Rüdiger Rehm spreekt zich uit: 'Of spelers keren terug, of we krijgen geld'
In dit artikel:
Rüdiger Rehm leeft in bijzondere tijden bij Vitesse nadat het Gerechtshof op 3 september de club in het gelijk stelde. De Arnhemse trainer zegt dat hij bewust heeft gewacht op die juridische uitkomst en is opgelucht dat de zaak nog een kans kreeg; hij merkt op dat in de rechtszaal vragen werden gesteld waar de KNVB eerder geen antwoord op gaf. Tegelijk blijft zijn aandacht bij het voetbal: komende vrijdag reist Vitesse naar Wijdewormer voor de wedstrijd tegen Jong AZ met de ambitie om te winnen en niet enkel schade te beperken.

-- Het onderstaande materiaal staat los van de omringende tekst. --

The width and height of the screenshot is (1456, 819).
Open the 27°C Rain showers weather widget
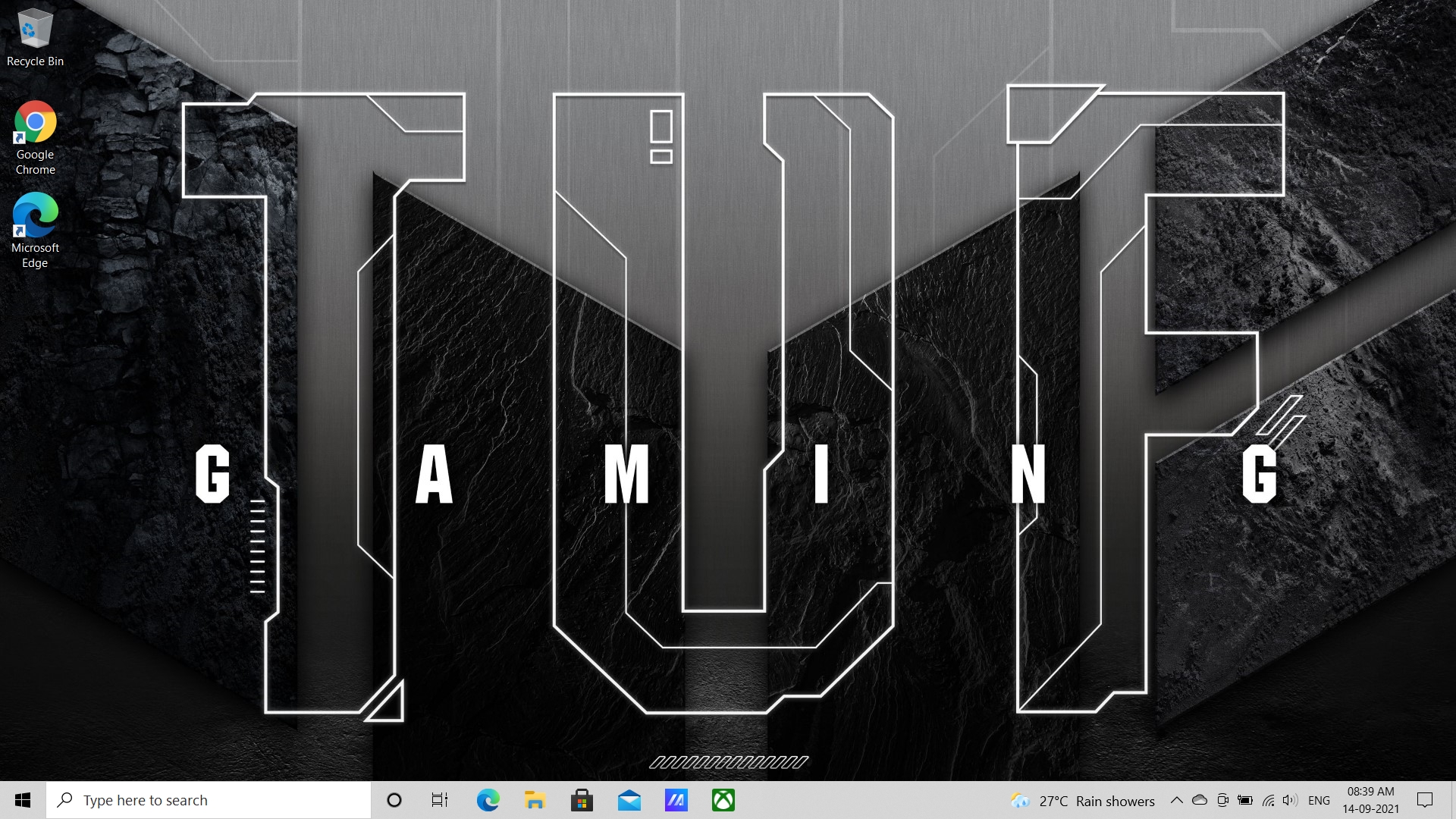click(x=1083, y=801)
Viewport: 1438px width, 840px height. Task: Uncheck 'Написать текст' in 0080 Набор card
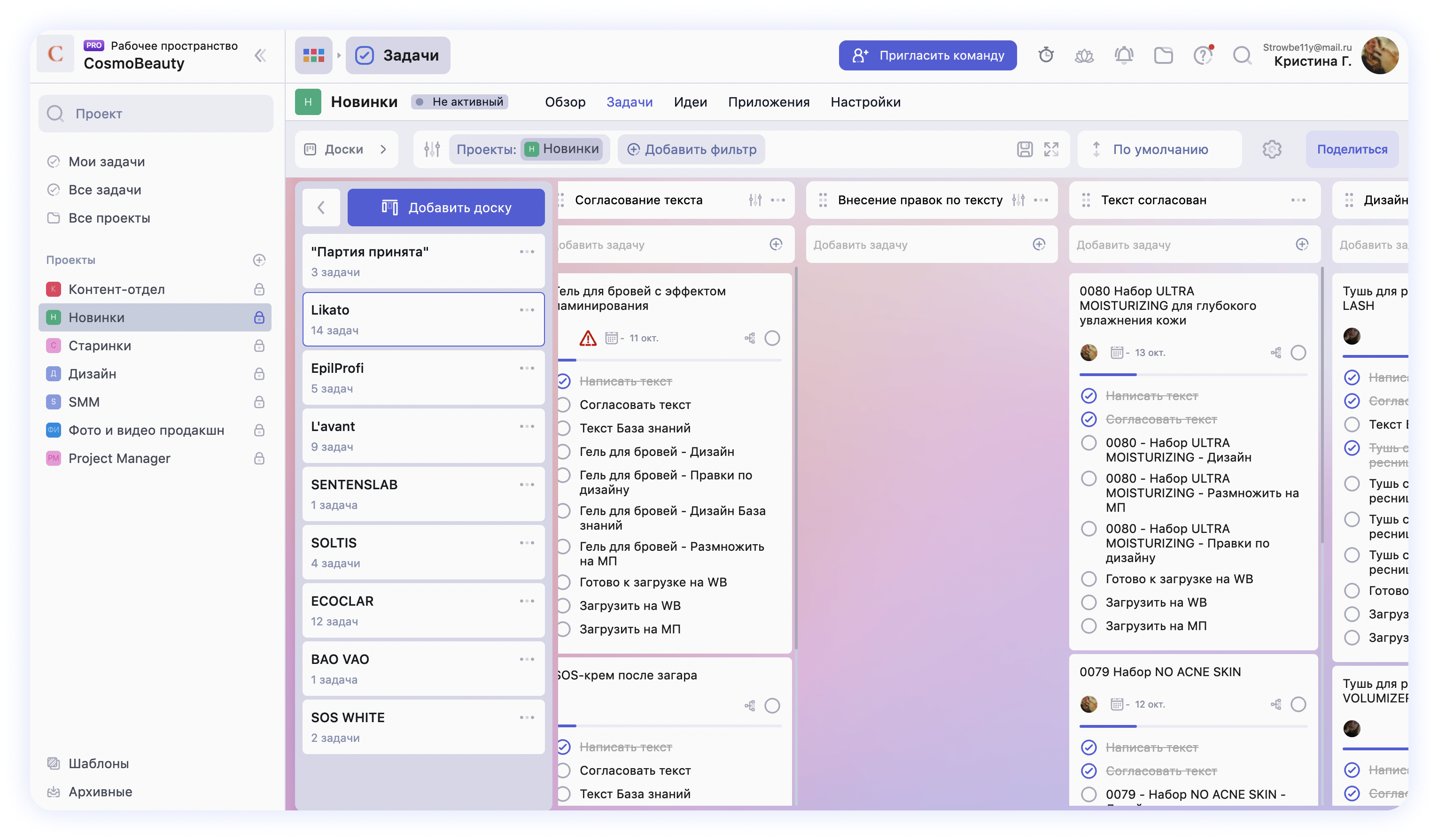coord(1089,396)
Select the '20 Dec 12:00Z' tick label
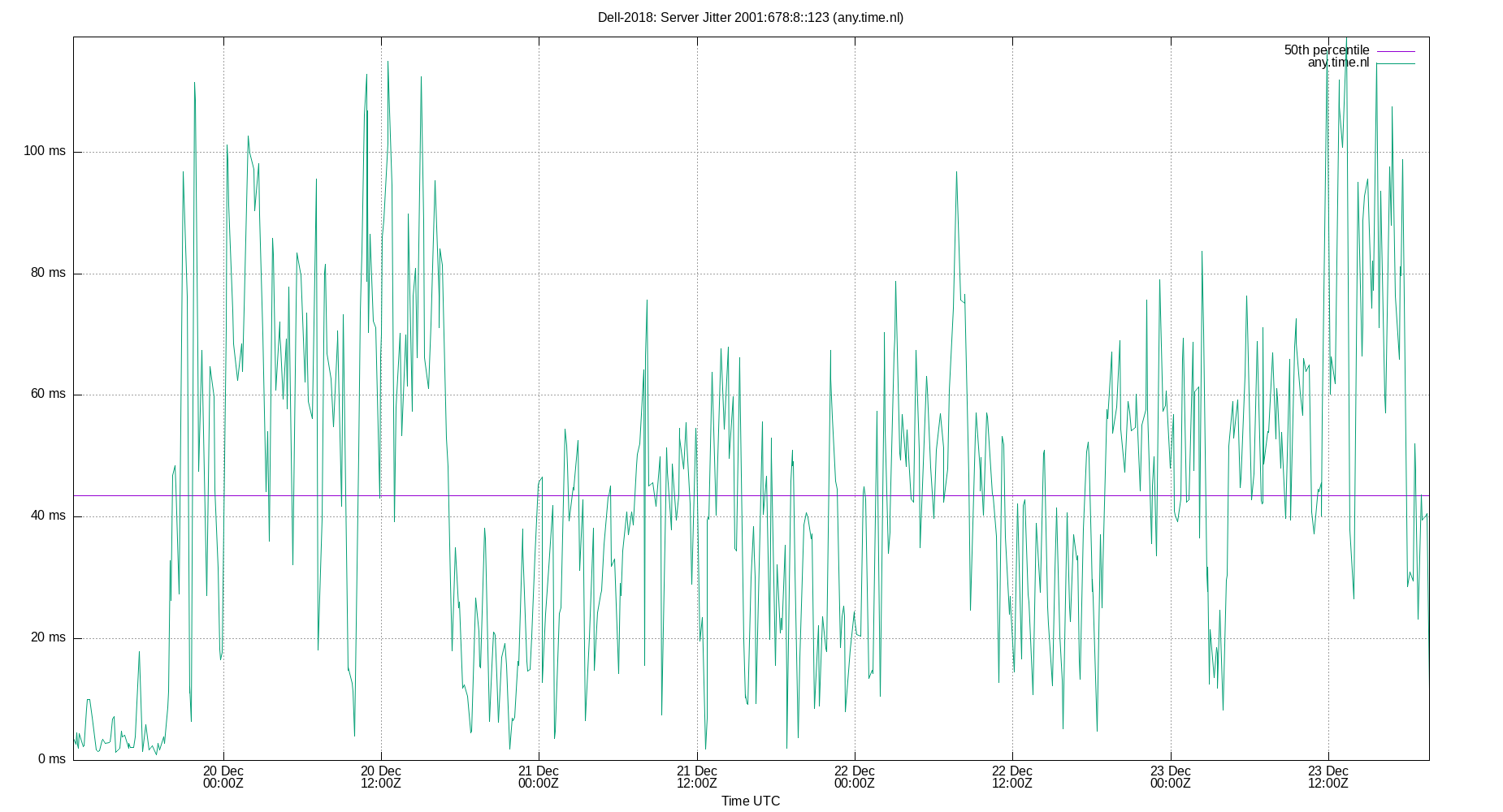The image size is (1503, 812). tap(380, 777)
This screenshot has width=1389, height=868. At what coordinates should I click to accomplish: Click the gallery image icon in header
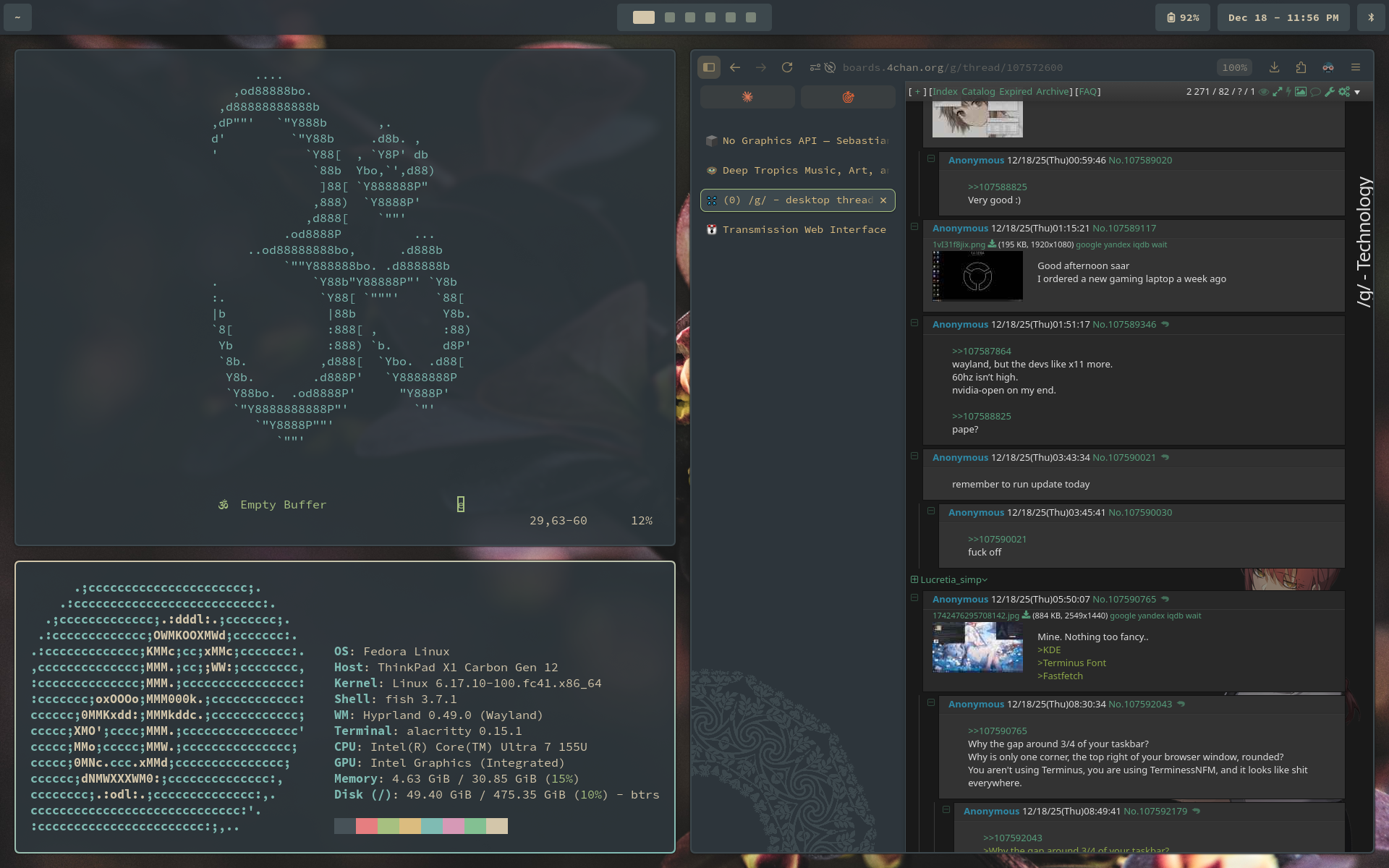click(1301, 92)
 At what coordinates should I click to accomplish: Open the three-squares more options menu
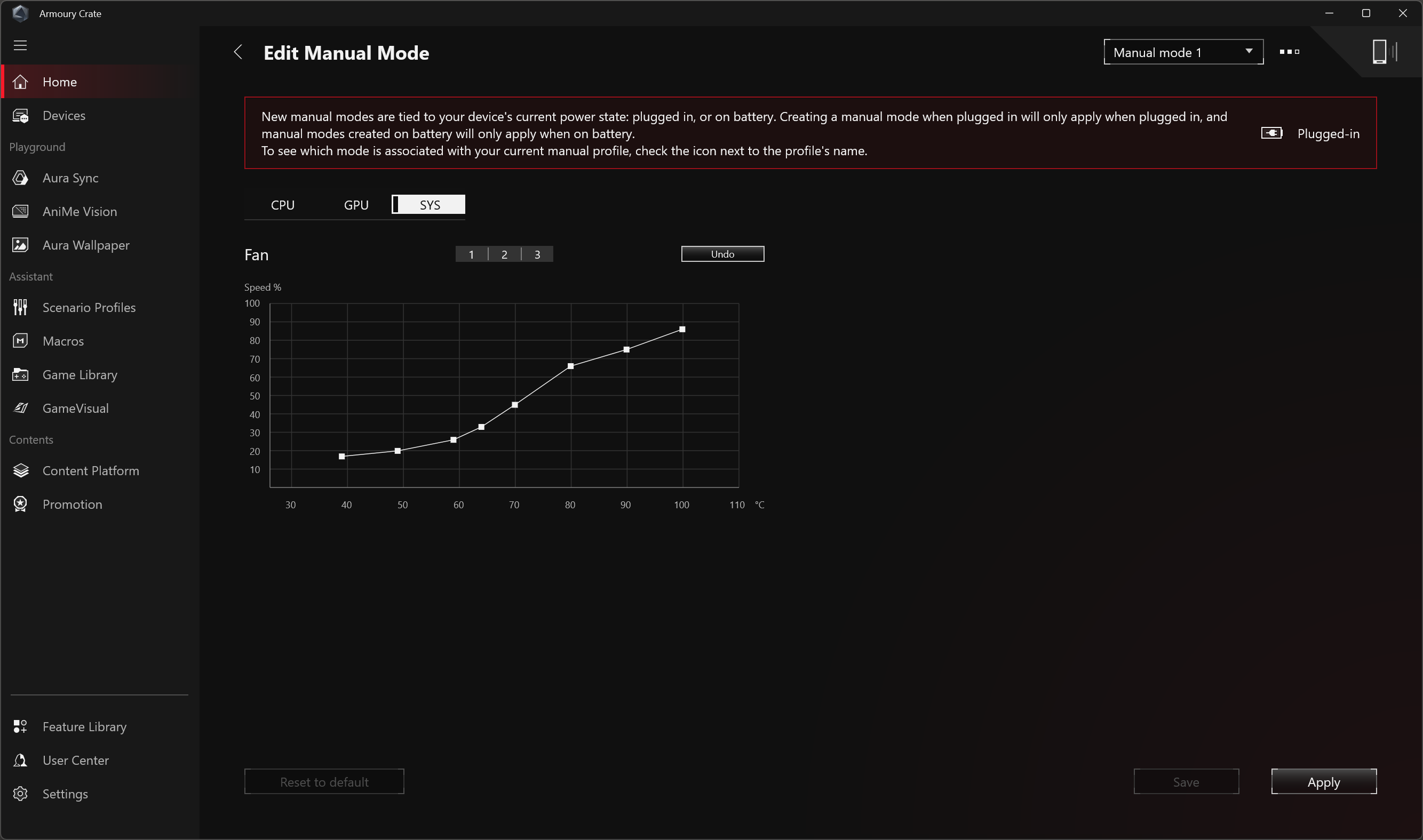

Rehm benadrukt dat er op dit moment vrijwel geen spelers meer onder contract staan omdat velen de club verlieten in de onrust rond de licentie. Hij bouwt voortaan op acht spelers die de hele voorbereiding meemaakten: Marcus Steffen, Alexander Büttner, Valon Zumberi, Moustafa Moustafa, Mathijs Marschalk, Dillon Hoogewerf, Ricardo Schwarz en Adam Tahaui. Met hen wil hij een professionele, strijdlustige ploeg neerzetten die hoog druk zet en verzorgd voetbal speelt.
Belangrijk knelpunt is de personele en financiële situatie: Rehm dringt erop aan dat vertrokken spelers óf terugkeren óf dat Vitesse een vergoeding krijgt. Volgens hem bestaat er een verplichte opleidingsvergoeding voor sommige van die spelers; een financiële vergoeding zou ruimte scheppen voor nieuwe aankopen. Hij wacht zowel op een besluit van de KNVB als op keuzes van de spelers, en maakt plannen voor beide scenario’s.
Verder ziet Rehm reden voor optimisme: nieuw management, veel talent in de academie en sterke supportersbetrokkenheid — seizoenkaarten naderen de 12.000. Hij vergelijkt de aanhang met trouwe Duitse clubs als Schalke 04 en Kaiserslautern: ongeacht de situatie blijven fans komen, wat volgens hem cruciaal is voor de ontwikkeling van de jonge selectie.